Start Document segment

You aren't allocating any memory for the Prod array.

Something like

...

if (exists == -1) {
    inven->cat = realloc(inven->cat, sizeof(Cats) * (inven->cats_count + 1));
    inven->cat[inven->cats_count].name = items[i].cat;
    inven->cat[inven->cats_count].qty += items[i].qty;

    // Allocate memory for 1 product
    inven->cat[inven->cats_count].prods_count = 1;
    inven->cat[inven->cats_count].prod = malloc (sizeof (Prods));

    // Now allocate space and copy the name
    inven->cat[inven->cats_count].prod->name = strdup (items[i].name + 1);

    inven->cats_count++;
}
...

I will leave it to you to handle the case where there are more than 1 product in a category, where you'll need to reallocate the memory again.

Another error is that you need to allocate and copy the category name

inven->cat[inven->cats_count].name = items[i].cat;

should be replaced by

inven->cat[inven->cats_count].name = strdup (items[i].cat);

This is because the items array does not exist outside of this function, so if you just do

inven->cat[inven->cats_count].name = items[i].cat;

then after you leave this function, invent->cat[inven->cats_count].name will point to garbage memory.

A final suggestion would be to split each structure into a function that handles creation of it, just to clean up the code.

--- edit to add comments on Abstract Data Types

Arrays are useful if you have data that you know you will be accessing via indices. If you don't know the index of the item you want (as in this case), an array is less useful.

Unlike other comments, I don't think using a Linked List really gives you anything useful. Linked Lists are useful when you need to walk sequentially through all the items, without really caring where they are in the list. It seems to me that the most common use case for a system like you are creating is searching: Do we have any Fruit in stock? Add 10 cases of Coke to the inventory... those sorts of things.

End Document segment
Start Input rows

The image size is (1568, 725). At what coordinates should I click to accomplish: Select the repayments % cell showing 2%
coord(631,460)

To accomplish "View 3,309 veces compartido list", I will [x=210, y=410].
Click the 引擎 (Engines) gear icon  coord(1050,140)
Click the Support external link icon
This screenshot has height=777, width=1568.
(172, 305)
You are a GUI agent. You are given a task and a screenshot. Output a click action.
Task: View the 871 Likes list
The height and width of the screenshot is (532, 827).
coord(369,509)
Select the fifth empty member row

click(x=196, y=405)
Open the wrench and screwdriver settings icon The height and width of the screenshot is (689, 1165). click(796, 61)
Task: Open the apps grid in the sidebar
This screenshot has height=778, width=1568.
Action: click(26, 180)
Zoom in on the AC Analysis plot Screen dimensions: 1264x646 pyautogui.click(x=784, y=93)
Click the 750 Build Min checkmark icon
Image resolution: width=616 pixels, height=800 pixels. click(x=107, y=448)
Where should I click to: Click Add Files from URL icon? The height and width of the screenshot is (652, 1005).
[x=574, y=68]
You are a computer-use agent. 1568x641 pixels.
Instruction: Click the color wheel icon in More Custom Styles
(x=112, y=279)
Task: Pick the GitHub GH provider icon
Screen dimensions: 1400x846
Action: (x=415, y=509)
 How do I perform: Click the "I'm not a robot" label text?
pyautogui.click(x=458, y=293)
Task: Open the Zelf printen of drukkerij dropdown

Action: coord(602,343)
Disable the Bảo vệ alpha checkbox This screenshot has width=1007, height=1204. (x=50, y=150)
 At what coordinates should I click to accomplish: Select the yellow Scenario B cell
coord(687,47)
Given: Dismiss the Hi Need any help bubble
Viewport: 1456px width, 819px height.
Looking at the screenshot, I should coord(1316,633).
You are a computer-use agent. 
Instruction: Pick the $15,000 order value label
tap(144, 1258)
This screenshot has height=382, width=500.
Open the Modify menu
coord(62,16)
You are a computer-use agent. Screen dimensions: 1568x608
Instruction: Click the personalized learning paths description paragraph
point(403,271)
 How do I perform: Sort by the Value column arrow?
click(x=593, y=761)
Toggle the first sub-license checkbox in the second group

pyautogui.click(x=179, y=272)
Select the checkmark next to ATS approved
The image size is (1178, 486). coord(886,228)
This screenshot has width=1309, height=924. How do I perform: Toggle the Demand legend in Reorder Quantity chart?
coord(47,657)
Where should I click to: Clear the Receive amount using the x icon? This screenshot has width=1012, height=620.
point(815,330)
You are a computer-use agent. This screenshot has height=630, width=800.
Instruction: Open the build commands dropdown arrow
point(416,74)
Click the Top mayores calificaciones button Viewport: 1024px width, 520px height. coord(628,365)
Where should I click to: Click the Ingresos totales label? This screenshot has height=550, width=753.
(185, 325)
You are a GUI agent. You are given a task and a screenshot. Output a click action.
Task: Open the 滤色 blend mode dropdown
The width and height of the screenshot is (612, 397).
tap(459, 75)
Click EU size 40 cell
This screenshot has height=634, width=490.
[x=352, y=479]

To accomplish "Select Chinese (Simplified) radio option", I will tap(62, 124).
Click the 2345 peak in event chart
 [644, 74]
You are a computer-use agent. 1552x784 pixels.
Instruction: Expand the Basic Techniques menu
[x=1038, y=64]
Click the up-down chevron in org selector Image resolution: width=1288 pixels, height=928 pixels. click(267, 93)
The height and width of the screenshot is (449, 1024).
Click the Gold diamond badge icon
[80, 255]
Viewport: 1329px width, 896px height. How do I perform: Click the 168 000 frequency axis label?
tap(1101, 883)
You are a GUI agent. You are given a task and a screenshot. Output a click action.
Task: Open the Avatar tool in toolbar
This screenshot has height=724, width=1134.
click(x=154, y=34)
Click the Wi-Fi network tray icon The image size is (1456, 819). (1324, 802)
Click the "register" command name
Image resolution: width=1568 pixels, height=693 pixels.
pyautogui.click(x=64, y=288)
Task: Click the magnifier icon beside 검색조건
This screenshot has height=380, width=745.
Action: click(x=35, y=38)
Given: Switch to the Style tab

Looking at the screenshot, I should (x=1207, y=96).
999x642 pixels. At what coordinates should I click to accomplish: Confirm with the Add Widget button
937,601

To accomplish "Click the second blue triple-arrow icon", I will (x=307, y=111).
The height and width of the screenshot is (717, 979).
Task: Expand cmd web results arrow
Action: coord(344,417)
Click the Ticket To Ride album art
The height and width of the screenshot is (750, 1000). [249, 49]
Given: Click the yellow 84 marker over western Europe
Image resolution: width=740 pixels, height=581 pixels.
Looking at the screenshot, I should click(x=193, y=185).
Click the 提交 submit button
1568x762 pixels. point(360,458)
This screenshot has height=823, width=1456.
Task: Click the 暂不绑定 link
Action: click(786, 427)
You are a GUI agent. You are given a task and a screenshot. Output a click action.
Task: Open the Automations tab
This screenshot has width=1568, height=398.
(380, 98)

End Input rows

| Goals |
**A.** Reproduce verbatim the passage of the memory allocation answer starting with "Arrays are useful" and going on through "is less useful.".
**B.** In the listing, starting with the line with "Disable the Bảo" and going on through the line with "will tap(62, 124).", substitute "drop-down" for "dropdown" and give back only those lines, otherwise unchanged.
The memory allocation answer and the listing have no connection to each other.

| Results for each task |
**A.**
Arrays are useful if you have data that you know you will be accessing via indices. If you don't know the index of the item you want (as in this case), an array is less useful.

**B.**
Disable the Bảo vệ alpha checkbox This screenshot has width=1007, height=1204. (x=50, y=150)
 At what coordinates should I click to accomplish: Select the yellow Scenario B cell
coord(687,47)
Given: Dismiss the Hi Need any help bubble
Viewport: 1456px width, 819px height.
Looking at the screenshot, I should coord(1316,633).
You are a computer-use agent. 
Instruction: Pick the $15,000 order value label
tap(144, 1258)
This screenshot has height=382, width=500.
Open the Modify menu
coord(62,16)
You are a computer-use agent. Screen dimensions: 1568x608
Instruction: Click the personalized learning paths description paragraph
point(403,271)
 How do I perform: Sort by the Value column arrow?
click(x=593, y=761)
Toggle the first sub-license checkbox in the second group

pyautogui.click(x=179, y=272)
Select the checkmark next to ATS approved
The image size is (1178, 486). coord(886,228)
This screenshot has width=1309, height=924. How do I perform: Toggle the Demand legend in Reorder Quantity chart?
coord(47,657)
Where should I click to: Clear the Receive amount using the x icon? This screenshot has width=1012, height=620.
point(815,330)
You are a computer-use agent. This screenshot has height=630, width=800.
Instruction: Open the build commands drop-down arrow
point(416,74)
Click the Top mayores calificaciones button Viewport: 1024px width, 520px height. coord(628,365)
Where should I click to: Click the Ingresos totales label? This screenshot has height=550, width=753.
(185, 325)
You are a GUI agent. You are given a task and a screenshot. Output a click action.
Task: Open the 滤色 blend mode drop-down
The width and height of the screenshot is (612, 397).
tap(459, 75)
Click EU size 40 cell
This screenshot has height=634, width=490.
[x=352, y=479]

To accomplish "Select Chinese (Simplified) radio option", I will tap(62, 124).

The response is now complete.